張昌(Chong Chong)の独白(創作)
葉亞來の甲必丹人生における最悪最強の宿敵といえば、同じ恵州客家の張昌(Chong Chong)です。
張昌は、葉亞來に対して「底なし」の恨みを持っていました。とにかく彼は、悪役中の悪役です。なぜ、ここまモンスター化したのでしょうか?
彼の心情を考えてみましょう。以下は、筆者が創作した「張昌」の独白です。
同じ故郷から遠いマラヤの地に移住してきて、そして、有り金を全部ギャンブルで使い果たしたお前(葉亞來)を助けてLukutで料理人の仕事を与えたのは俺(張昌)だよな。覚えてるか?
ところが、お前は、ある程度貯金ができると、さっさと自分の取引を優先して、面白っそうなの芙蓉(Sungei Ujong)に軸足を移したわけだ。そして、Kaptain Shinが戦死すると、まんまと甲必丹のポジションをもらったらしいじゃないか。
こっちは、お前がいないんで、代わりの料理人を見つけるのに苦労したぜ。
Lukutでお前(葉亞來)を助けた俺(張昌=同じ恵州客家)は甲必丹「候補」にすらならないのか? 随分薄情だな。

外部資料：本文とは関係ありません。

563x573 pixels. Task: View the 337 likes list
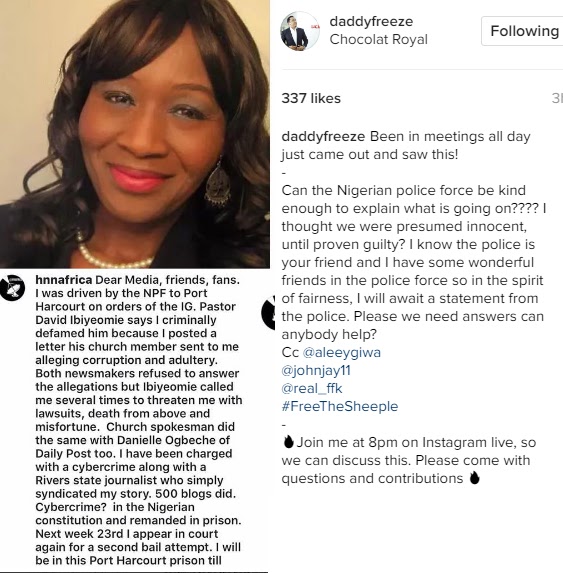tap(311, 98)
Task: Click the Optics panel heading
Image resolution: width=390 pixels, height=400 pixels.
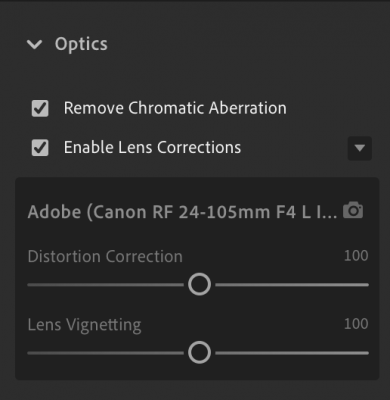Action: [81, 44]
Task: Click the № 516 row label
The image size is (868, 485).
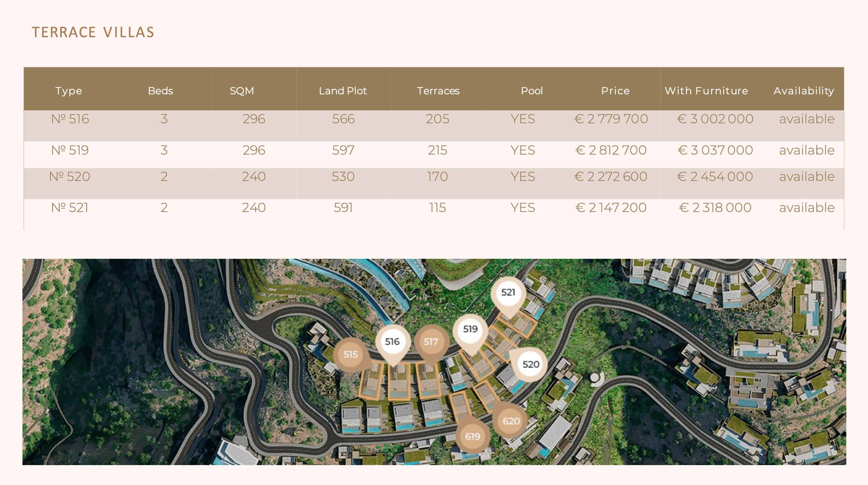Action: coord(70,119)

まあ、それだけなら、「自分勝手な恩知らずの青年」で済ませるつもりだったよ。
ところが、どうだ。今度はクランバレーの赤邦 (Ampang) で錫の鉱脈が見つかったと言って、さっさと芙蓉の仕事をほっぽり出して、クラン方面に鞍替えだと?
聞けば、2つも鉱区を任されて、薬局まで開業して嫁さんまでもらって悠々自適らしいじゃないか。
Lukutで拾ってやった恵州客家の俺(張昌)には、何の連絡もせず、共同事業の一つも話がないというのは、いったいどういうことだ?

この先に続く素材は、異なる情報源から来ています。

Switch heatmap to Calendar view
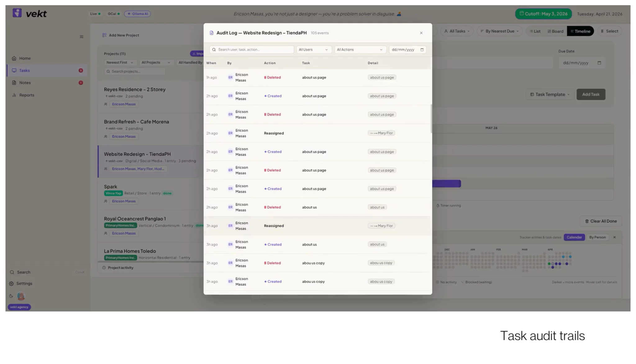click(x=574, y=237)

俺は、お前(葉亞來)のことなど、早く忘れようとしてたんだが、聞くところによると、赤邦地区からゴンバック川とクラン川の合流地区の「甲必丹」をお前(葉亞來)がやるだと?
冗談だろう!もう我慢ならない。俺(張昌)は恵州客家民の先輩だぞ。
そっちでリーダー格の手が足りないんだろ?だったら、一声かけるのが礼儀ってもんだろう。
なあ、葉亞來。そんなに俺と連絡を取るのが嫌なのか?そんなに、俺を仲間はずれにしたいのか?
わかったよ、それならこっちにも考えがある。
俺が怒ったらどうなるか、お前を後悔させてやるから待ってろ!お前の計画しているクアラルンプールとやらをめちゃくちゃに壊してやるからな!

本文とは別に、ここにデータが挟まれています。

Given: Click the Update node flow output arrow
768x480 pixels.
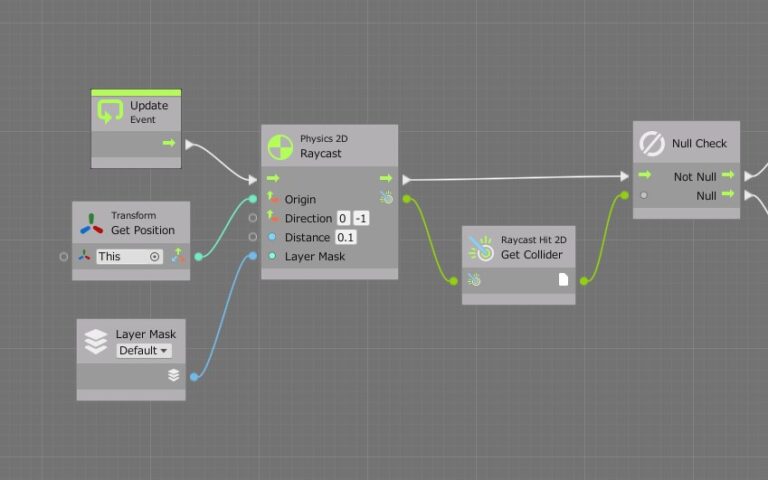Looking at the screenshot, I should (169, 144).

以上は、これまで調べてきた史実から筆者が「推測」した張昌の心情です。何らかの資料に基づいている文章ではないので、ご了承ください。
張昌と嘉応州客家 (Kanching)
1869年の春節(旧正月)に張昌が20人でKL地区に乗り込んだ際、張昌は「憎き」葉亞來を暗殺する計画であったと伝えられています。
しかし、その時期の葉亞來の集落には、既に30人の治安部隊が昼も夜も警戒活動を展開していましたから、暗殺計画は実行できずに終わったようです。
春節は、祝いの季節です。葉亞來は、当時の張昌の殺気は充分感じていましたが、それとは裏腹ににこやかに張昌達を迎えたと伝えられています。張昌には、それが逆に皮肉に映ったのかもしれません。
もう自暴自棄に近い精神状態だったのでしょう。張昌は、こともあろうに、KL地区の有力者の Sutan Puasa の住居を訪ねて、そこで「らんちき騒ぎ」を演じてしまいます。
張昌の狙いは、この騒ぎで Sutan Puasa と華人集団との関係を悪化させることでした。
有力者の Sutan Puasa の逆鱗に触れれば、悪い評判がスルタンに伝わって、葉亞來は糾弾されて当然です。
ところが、これを見越していた葉亞來は、急いで示談金を持って Sutan Puasa の家に謝罪に出かけます。そして、示談金を渡すと「これは張昌からのお詫びです、彼は恥ずかしくて謝りに来れないので私が華人を代表して謝罪に来ました。」と説明したのです。
この出来事は、かえって葉亞來と Sutan Puasa の関係を向上させました。
これをみていた張昌の武装グループは、葉亞來への直接攻撃を諦め、KL地区を出て Kanching に向かったと伝えられています。
親友の葉四の殺害事件が起きた後、葉亞來はSutan Puasa の力も借りて恵州客家の代表団を編成してKanchingに赴きます。そして張昌に「話合い」を申し入れています。
しかし、張昌は「話し合い」を拒否。葉四の事件についても「何も知らない」と応答したのです。
葉亞來の忍耐はここで切れました。
苦楽をともにした親友「葉四の死」をうやむやに済ますことは絶対にできない。
彼はしかたなく、武装して張昌のキャンプ地に向います。
すると、張昌の武装集団は、威嚇射撃を行い、葉亞來の集団がひるむと、ジャングルに逃げ込んだそうです。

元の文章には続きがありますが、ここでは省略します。